夕方、高橋工務所に一枚のファクスが送られてくる。「津南:18時〜6時、15〜20」。差出人は新潟県の出先機関で、用紙には地域別の天気予報や降雪量が並ぶ。


11月頃から、自治体が降雪予報や待機の有無を建設業者に連絡する(記者撮影)

予報によれば、翌朝の津南町は15〜20センチメートルほど雪が積もるようだ。天気予報の隣には「除雪待機『有』」の文字。10センチメートル以上の積雪が見込まれる地域の建設業者は、除雪準備に取りかかる。

日付が変わった0時。人々の寝静まった町中を高橋工務所の車が走る。運転するのは土木事業部の富井晶氏だ。

事前に降雪状況を確認すべく、担当する国道や県道を回る。通勤・通学の時間までに除雪を終わらせるため、真夜中から準備にとりかかる。

ところが予報に反して雪は降らず、時計の針が深夜3時を指しても、道路にはうっすらと雪が積もる程度。結局その日は除雪をすることはなかった。「よくあること」と富井氏はさらりと受け流す。

今年に入り、全国で豪雪被害が相次いだ。首都圏では雪で交通機関がマヒしたほか、北陸地方でも記録的な豪雪に見舞われた。除雪はますます重要になっている一方で、肝心の除雪を担うはずの建設業者が不足している。

背景にあるのは、「除雪作業は儲からない」という事情だ。全国建設業協会は2016年8月、豪雪地帯を中心とする24道府県建設業協会及びその会員企業434社を対象に除雪作業に関する実態調査を行った。

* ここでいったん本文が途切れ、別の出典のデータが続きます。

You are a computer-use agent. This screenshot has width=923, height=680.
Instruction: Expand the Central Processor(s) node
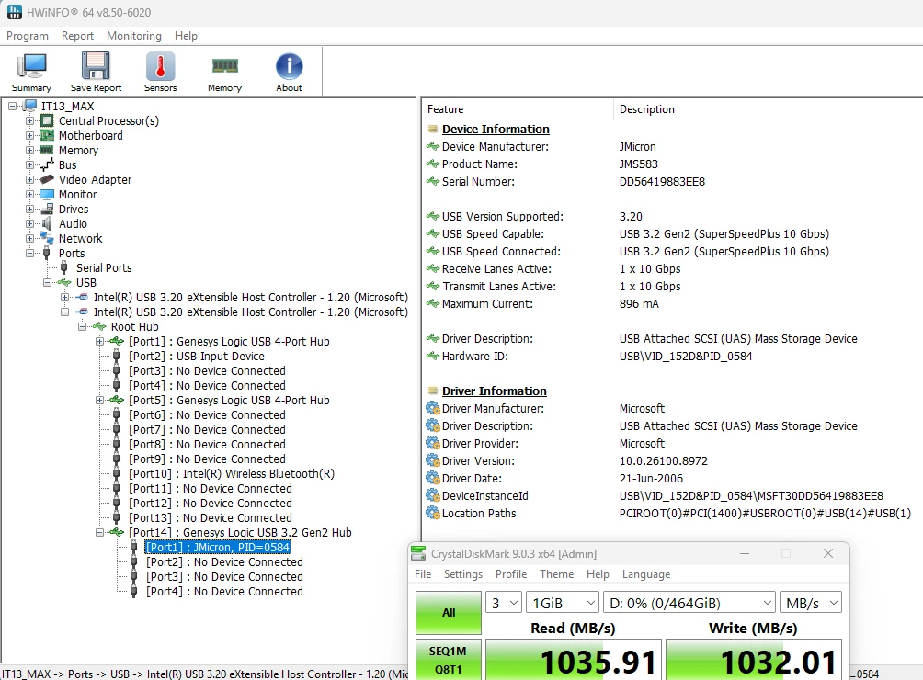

人件費や機械の維持管理費の負担に加えて、降雪が少ない年は稼動率が高まらないことを理由に、回答企業の半数以上が「利益が出ない」「赤字」と回答。

これに人手不足などが重なった結果、約7割が「5年後(2021年度)までには除雪が続けられなくなる」と答えた。

除雪作業に対する費用は、出動した時間だけ支払われる。だが記者が訪れた時のように、出動せずに終わる場合も多々ある。その場合でも、オペレーターの人件費や除雪車の維持管理費・リース料は重くのしかかる。雪が降れば儲かるが、降らなければ経費だけがかさむ。

津南町のように、稼働時間が規定に達しなければ「待機費用」を支払う自治体もある。だが、前述の調査では多くの企業が「待機費用だけでは人件費や重機の維持費を賄えない」と答えている。

業者の切実な声を前にしても、自治体はおいそれと除雪費用を増やす訳にはいかない。除雪費用は毎年度予算に計上しているが、降雪が想定よりも多ければ除雪車の出動回数が増え、とたんに予算が枯渇する。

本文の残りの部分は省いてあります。